No entanto, por paradoxal que pareça, não é o que vem acontecendo na América Latina, especialmente nesta terrível década de 80. A pobreza está crescendo a níveis assustadores na região e já alcança a 165 milhões de indivíduos, condenados, eles próprios, a um tormento pior do que o descrito pelo poeta Dante Alighieri, em sua “Divina Comédia”, e a verem, ainda por cima, seus filhos reduzidos a idêntica, se não a pior, situação. Onde tudo isto pode parar?

Quando temas desta natureza são levantados em âmbito público, sempre alguém, cinicamente, aponta o dedo acusador para quem ousa fazer isso, dizendo que ele está a serviço da ideologia “x” ou “y”. Não se consegue entender que a sobrevivência não é, em absoluto, uma questão ideológica, mas até instintiva. E nós, na América Latina, estamos nos limites dela. Pelo menos, a maioria. E não é o comentarista que diz isso.

São os números frios e secos de insuspeitas entidades internacionais que mostram essa realidade, que determinados grupos preferiam que permanecesse escondida. Como se isso ainda fosse possível! Como se a maioria dos latino-americanos não sentisse isso na própria carne!

Sobre o absurdo dessa dívida externa, que nas condições em que foi tomada se transformou em “eterna”, já tivemos inúmeras oportunidades de comentar. Não se pode levar a sério um tipo de negócio desses, em que o credor estipula, ao seu bel prazer, a taxa de juros que pretende cobrar.

Econômica, moral e logicamente isso soa como heresia. Mas há, ainda, muito bobo alegre, posando de moralista às avessas, pregando que as coisas fiquem como estão. Tais pessoas argumentam: “Quem mandou emprestar? Querem que nos chamem de caloteiros?” e outras bobagens do tipo.

Como se o cidadão que ganha salário mínimo (isto quando tem emprego para tanto), que por sinal fica cada vez mais achatado, tivesse feito tais empréstimos no Exterior. E em condições tão tolas, deixando para o credor estabelecer quanto quer cobrar de juros.

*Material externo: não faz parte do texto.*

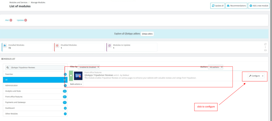Click the Tripadvisor Reviews module logo
The image size is (272, 121).
pos(78,76)
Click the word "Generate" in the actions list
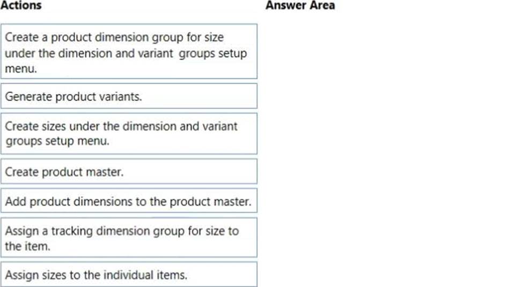The width and height of the screenshot is (523, 287). tap(25, 97)
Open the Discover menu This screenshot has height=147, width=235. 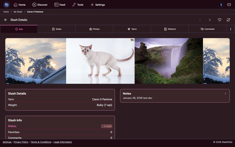point(40,5)
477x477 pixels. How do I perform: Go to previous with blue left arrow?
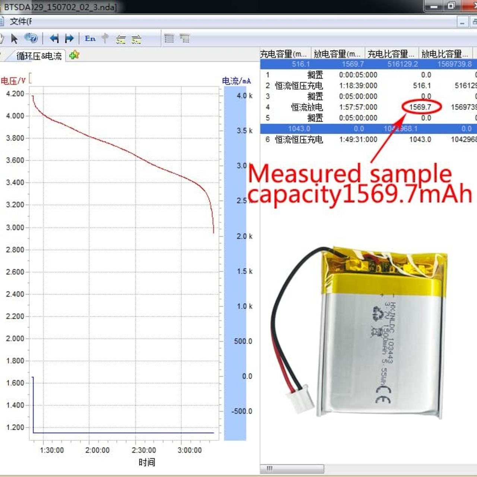pos(54,38)
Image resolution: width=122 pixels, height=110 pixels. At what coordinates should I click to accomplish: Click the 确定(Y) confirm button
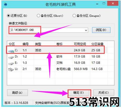pos(79,93)
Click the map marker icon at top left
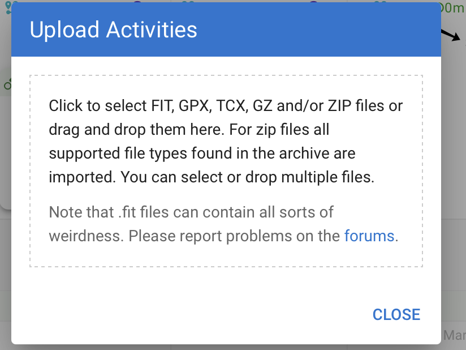This screenshot has height=350, width=466. pyautogui.click(x=7, y=5)
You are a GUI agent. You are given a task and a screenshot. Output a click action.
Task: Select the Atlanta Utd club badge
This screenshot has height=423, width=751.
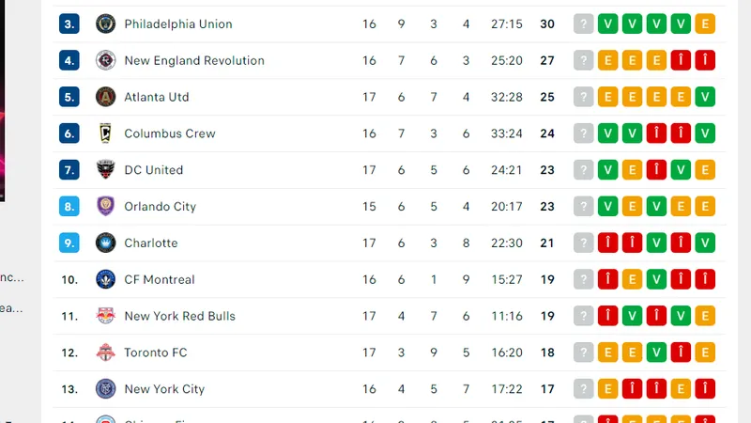[x=105, y=97]
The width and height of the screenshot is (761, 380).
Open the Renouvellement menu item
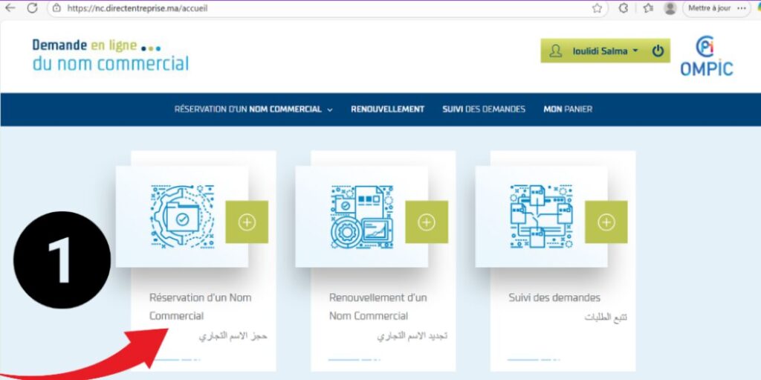[x=387, y=109]
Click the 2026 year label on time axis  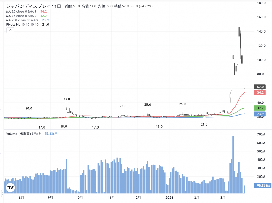point(169,198)
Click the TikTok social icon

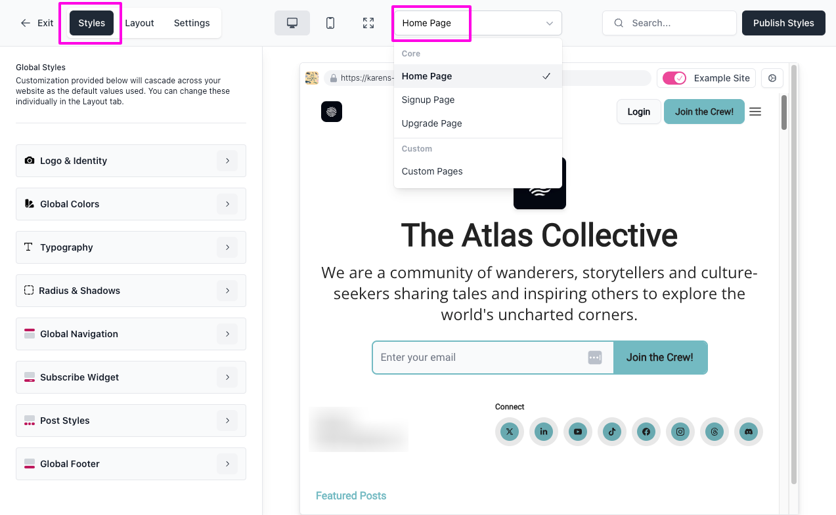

Não é o comentarista que está afirmando que estamos empobrecendo aceleradamente, a cada dia que passa. São os números divulgados pela Cepal, pelo Banco Mundial e pelo Fundo Monetário Internacional. Quando este processo perverso, que transforma o trabalho apenas em servidão, em tormento, em fonte mínima de sobrevivência e não em fator de progresso e felicidade para aquele que produz, vai ser detido? Quando?

(Artigo publicado na página 10, Internacional, do Correio Popular, em 31 de março de 1989).